Keir Giles: There is a very strong argument for that and, in fact, that was the case up until 2013; it was funded one way or another through the central Government. But in 2013, the BBC was asked to pay for the service, of which it really wasn’t the main customer. Now, you mentioned Julian Lewis, Chair of the Defence Select Committee of Parliament. Unusually, there are two separate Parliamentary Committees that have published reports saying that what the BBC is planning to do is an exceptionally bad idea.
Andrea Catherwood: Stuart, is most of the work commissioned for the Government or for the BBC? And indeed, how is BBC Monitoring directed as to where to look, and who by?
Stuart Seaman: Well, in the past, as Keir says, the Government was the main customer, the main consumer of our material. We would monitor the media with an eye mostly to Government requirements, but with an eye also to the BBC’s agenda, which is different. The Government is more into information; the BBC is more into news gathering. Since the funding regime changed, the BBC took over sole responsibility for funding Monitoring, the agenda here has shifted. We are now being directed towards the BBC’s news agenda, and that is now our first priority. Whether or not we will be able to continue to provide information for the Government, when we’ve lost 40 per cent of our staff at Caversham and 20 per cent abroad, is – well, I think we can guess.
Andrea Catherwood: The Select Committee was also very highly critical of breaking this physical link between the Monitoring Unit and its US equivalent. Do they really need to be in the same place?
Stuart Seaman: Well, it certainly helps. If we are in the same building, you’ve got the personal relationships. I mean, we can communicate with them by e-mail and by phone, but it’s not the same. We are, as the MPs themselves said, two organisations joined at the hip. If you break that connection, there is going to be a dilution of the relationship. It is inevitable.
Keir Giles: I wonder if I can just chip in there. One of the main objections to evicting the Americans from their base in London was not so much the effect that there won’t be this co-location, but also why offend a vital partner in this information-sharing agreement, from which this country derives great benefit, particularly at the time when the incoming US Administration is looking to assess the commitment of its allies to arrangements like that? It is particularly bad timing to offend one of our most important partners, and it should not be the BBC that is the arbiter of how this country’s national security alliances work.

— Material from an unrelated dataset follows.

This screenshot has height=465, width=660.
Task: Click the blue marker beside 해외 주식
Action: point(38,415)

Andrea Catherwood: Can I ask you finally, Stuart, if this does go through, what do you think the effect is going to be on the end product, and indeed the soft power that you are able to exert?

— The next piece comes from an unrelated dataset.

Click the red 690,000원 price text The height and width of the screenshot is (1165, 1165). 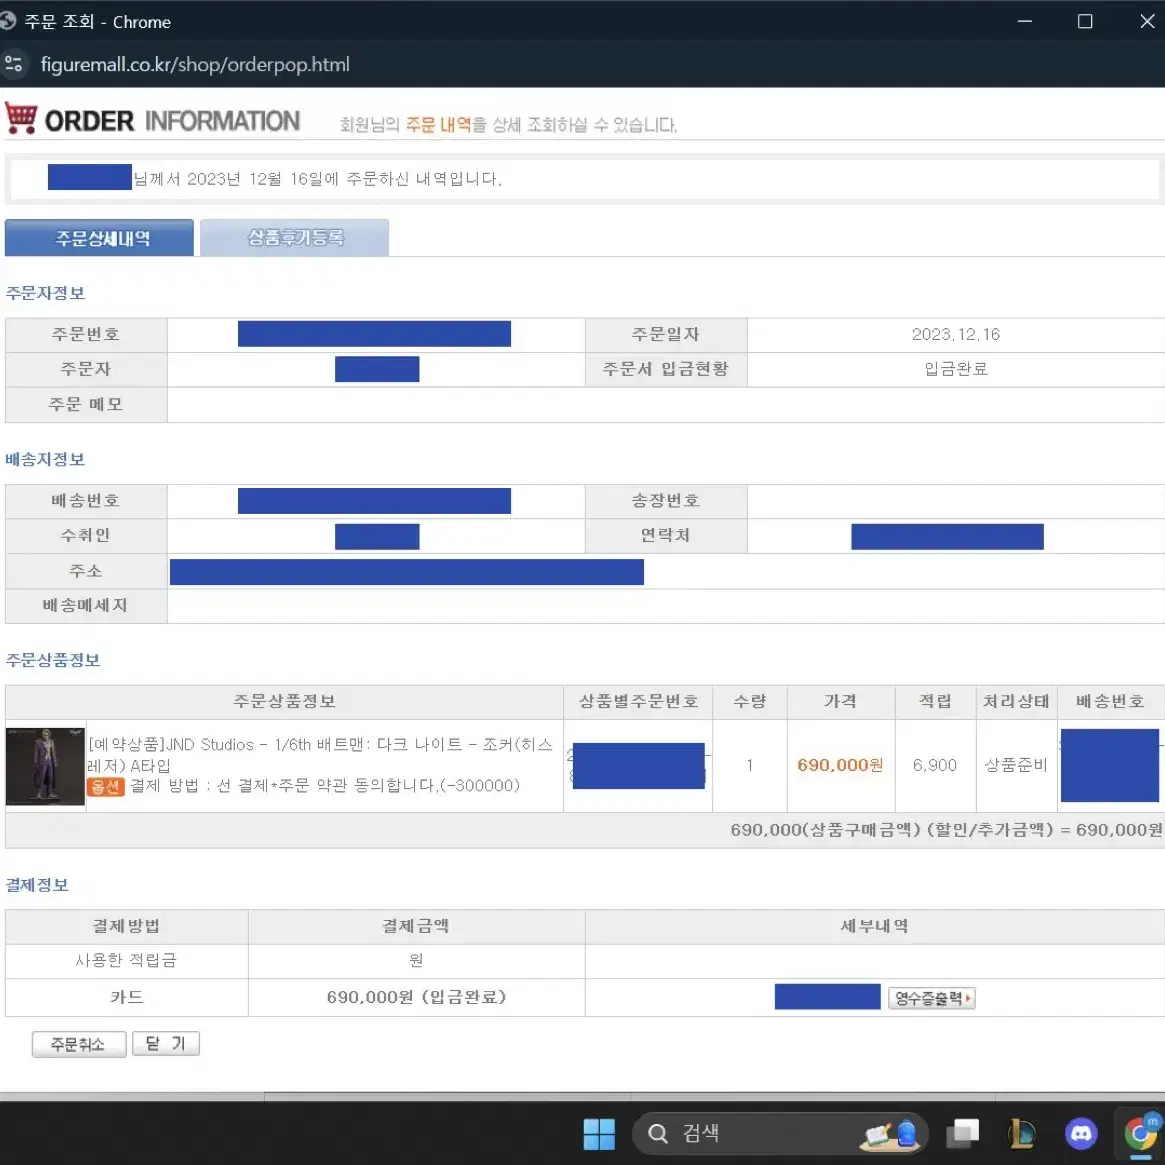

Stuart Seaman: The end result is going to be less understanding of what other countries are doing and thinking, and how they perceive themselves and the world, which can be radically different from the way that we perceive such things. It is going to mean that Monitoring is more focused on the news-gathering agenda, which is fine – we are funded by the licence fee, so we should serve that.
Andrea Catherwood: OK. Keir Giles and Stuart Seaman, thank you both very much indeed.
We did ask the Foreign Office for their reaction to the recent Select Committee reports and they said that BBC Monitoring provides a valuable service.
We asked the BBC to appear, nobody was available, but they did say that the media landscape has changed vastly since the creation of BBC Monitoring in the 1930s, and that they believe that the planned restructure is vital to equip them for the world in which digital skills are far more important than physical location. That’s all we’ve got time for now. Thank you very much for listening.